**Задания:**
1) Изложите текст о суевериях древних римлян в двух предложениях.
2) Выведите без изменений фрагмент текста о суевериях римлян от слов «Когда речь заходит» до слов «уголовно наказуемым преступлением.».
3) Ответьте на вопросы по тексту о суевериях древних римлян:
(a) Кого, согласно тексту, боялись римляне?
(b) Чем по римским законам считалось колдовство?
(c) В каком виде до нас дошли страшные истории римлян?
----- Исходный текст -----
Этрусские демоны, ваза, Италия, IV в. до н. э.
Когда речь заходит о Древнем Риме, то у человека невольно встают перед глазами легионеры, императоры, гладиаторы, вспоминаются фильмы, книга о Древнем Риме. Вот только настоящие римляне очень отличались от римлян кинематографа. Настоящие римляне были на редкость суеверными людьми. В любом событии они видели знак судьбы и веление богов. Римляне боялись злых духов, колдунов и ведьм. Ночью их окружали сонмы демонов, вампиров и оборотней. Магия для них была реальна, как для нас физика и химия. Римские исторические сочинения просто переполнены описанием знамений и чудес. Археологи нашли огромное количество амулетов, оберегов, магических табличек, которые применяли римляне. Суеверия даже вошли в официальную римскую религию. Колдовство было уголовно наказуемым преступлением.
Не зная этого нам сложно представить некоторые знакомые сюжеты. Например представьте картину: ночь, кладбище, и несколько римских легионеров (простых сельских парней, не испорченных образованием), которые стерегут могилу казненного преступника (с глупейшим приказом - чтобы его подельники не украли тело главаря). И тут легионеры слышат, что в могиле что-то шуршит, могилы камень отодвигается и выходит мертвец в погребальных пеленах. Ну вы поняли... Это для христиан праздник, а для римских легионеров седина в волосах.
Римляне любили пугать себя страшными историями. Беда, что дошли они до нас в виде коротких записей. Но кое-что дошло в том виде, каком римляне пугали друг друг долгими вечерами.
Ведьмы.
----- Перечень данных -----
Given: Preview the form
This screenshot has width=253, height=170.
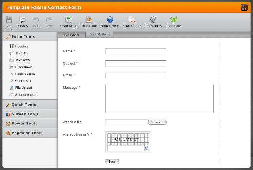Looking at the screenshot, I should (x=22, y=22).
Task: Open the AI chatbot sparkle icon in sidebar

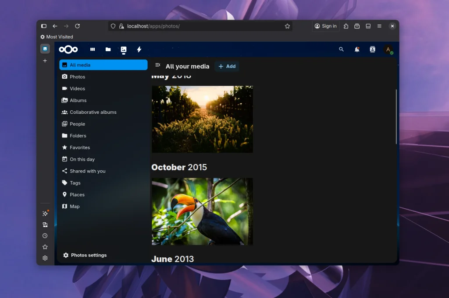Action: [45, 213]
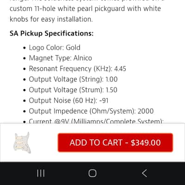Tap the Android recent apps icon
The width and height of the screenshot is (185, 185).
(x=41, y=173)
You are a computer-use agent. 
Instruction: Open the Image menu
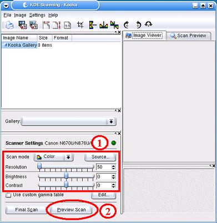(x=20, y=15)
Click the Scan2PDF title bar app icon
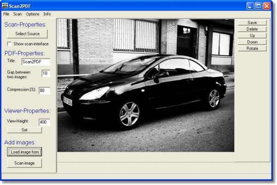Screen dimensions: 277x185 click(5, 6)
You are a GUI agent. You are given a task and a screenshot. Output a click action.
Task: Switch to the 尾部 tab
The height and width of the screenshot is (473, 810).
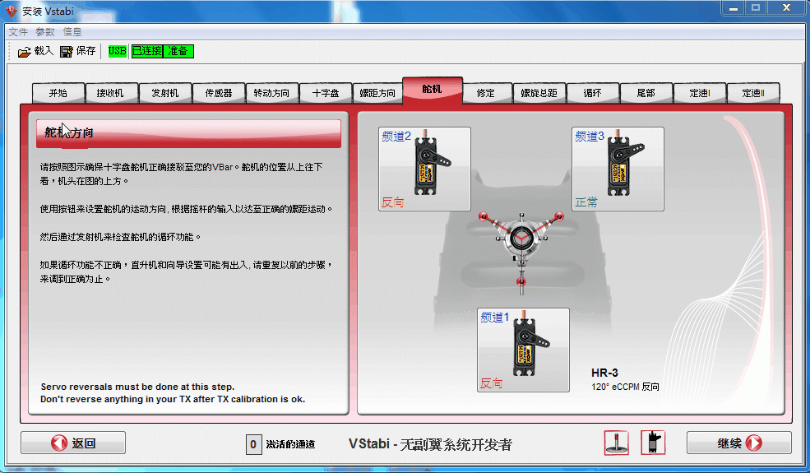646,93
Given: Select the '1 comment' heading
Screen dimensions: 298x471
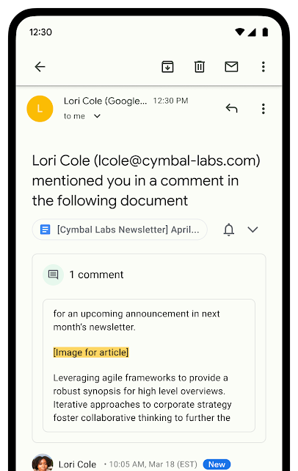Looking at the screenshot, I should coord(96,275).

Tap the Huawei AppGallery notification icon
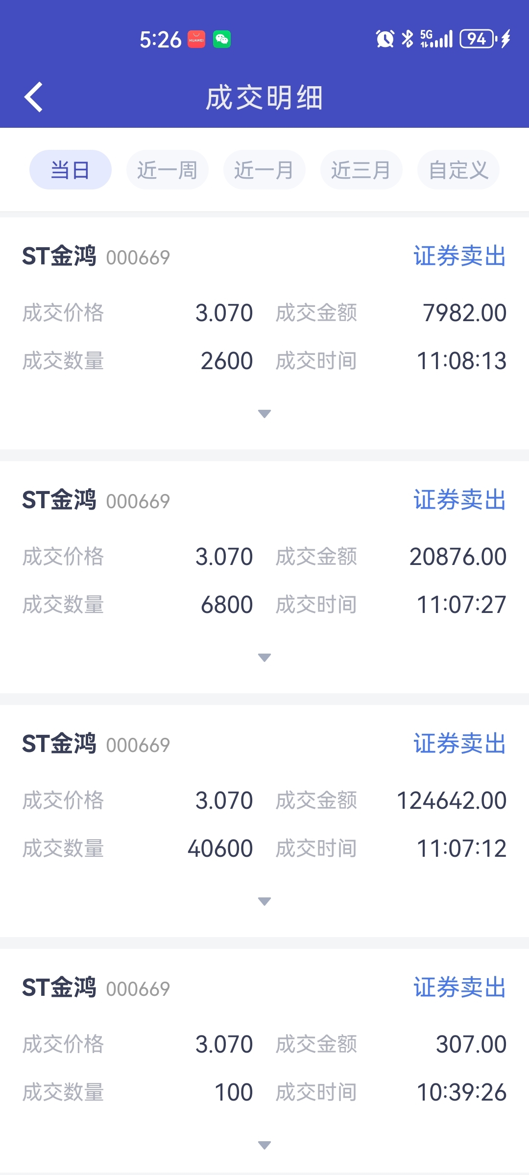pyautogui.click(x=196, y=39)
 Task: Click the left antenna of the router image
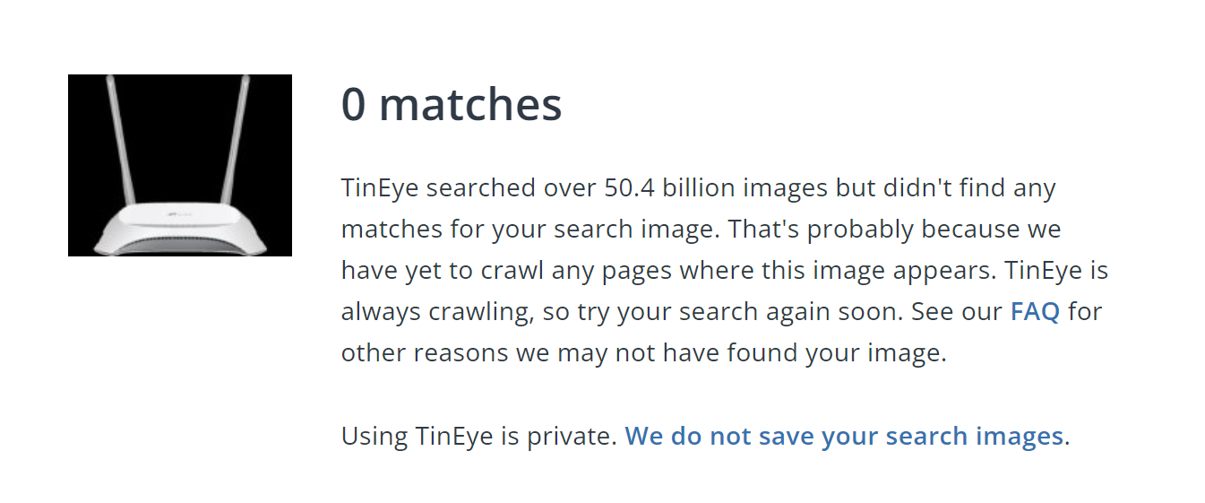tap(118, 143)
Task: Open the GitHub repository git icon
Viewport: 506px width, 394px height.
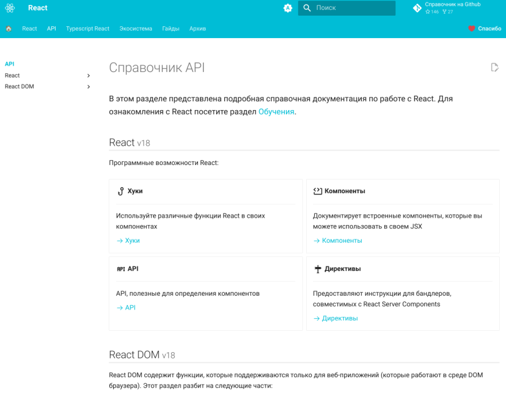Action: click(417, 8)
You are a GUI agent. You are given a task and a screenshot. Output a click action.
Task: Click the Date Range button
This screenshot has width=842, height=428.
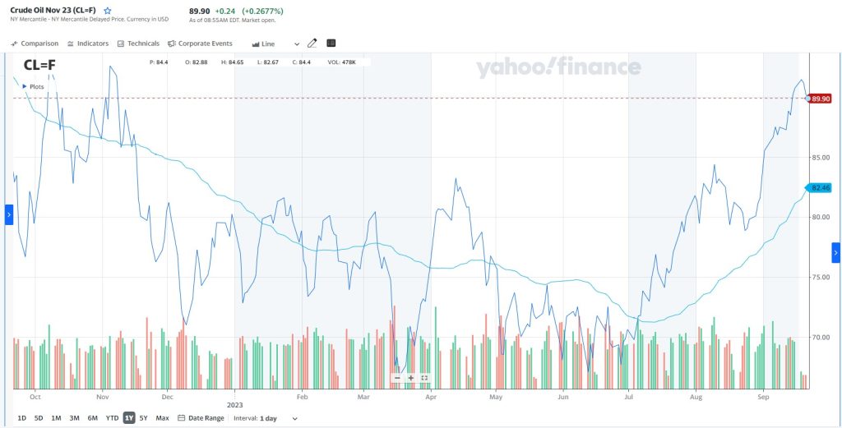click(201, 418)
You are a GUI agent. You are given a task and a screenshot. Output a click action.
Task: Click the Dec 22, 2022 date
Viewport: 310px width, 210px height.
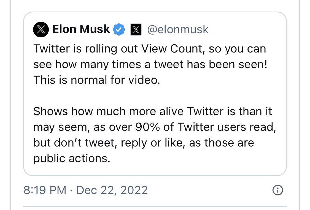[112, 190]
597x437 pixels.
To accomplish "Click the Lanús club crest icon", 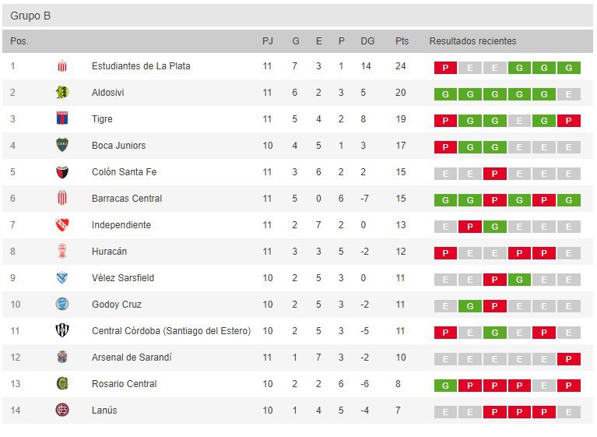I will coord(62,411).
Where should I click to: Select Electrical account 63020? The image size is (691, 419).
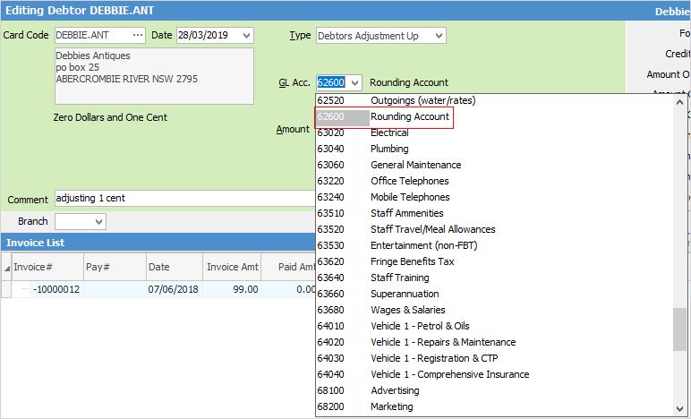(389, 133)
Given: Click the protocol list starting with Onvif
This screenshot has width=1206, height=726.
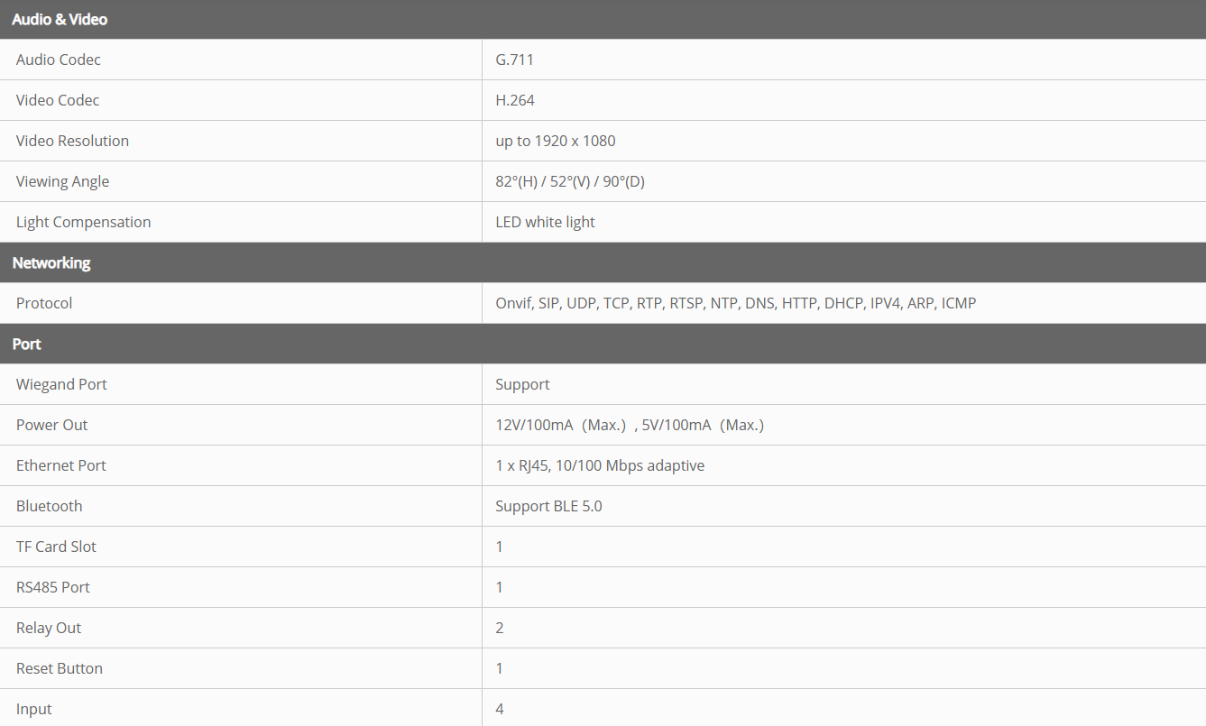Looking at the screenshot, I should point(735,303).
-----
**Ответы к заданиям:**
1) Настоящие римляне, в отличие от римлян кинематографа, были на редкость суеверными: они видели в событиях знаки судьбы и веление богов, боялись злых духов, колдунов и ведьм и считали магию такой же реальной, как для нас физику и химию. Суеверия вошли даже в официальную римскую религию, колдовство было уголовно наказуемым преступлением, а страшные истории, которыми римляне любили себя пугать, дошли до нас главным образом в виде коротких записей.

2)
Когда речь заходит о Древнем Риме, то у человека невольно встают перед глазами легионеры, императоры, гладиаторы, вспоминаются фильмы, книга о Древнем Риме. Вот только настоящие римляне очень отличались от римлян кинематографа. Настоящие римляне были на редкость суеверными людьми. В любом событии они видели знак судьбы и веление богов. Римляне боялись злых духов, колдунов и ведьм. Ночью их окружали сонмы демонов, вампиров и оборотней. Магия для них была реальна, как для нас физика и химия. Римские исторические сочинения просто переполнены описанием знамений и чудес. Археологи нашли огромное количество амулетов, оберегов, магических табличек, которые применяли римляне. Суеверия даже вошли в официальную римскую религию. Колдовство было уголовно наказуемым преступлением.

3)
(a) Злых духов, колдунов и ведьм.
(b) Уголовно наказуемым преступлением.
(c) В виде коротких записей.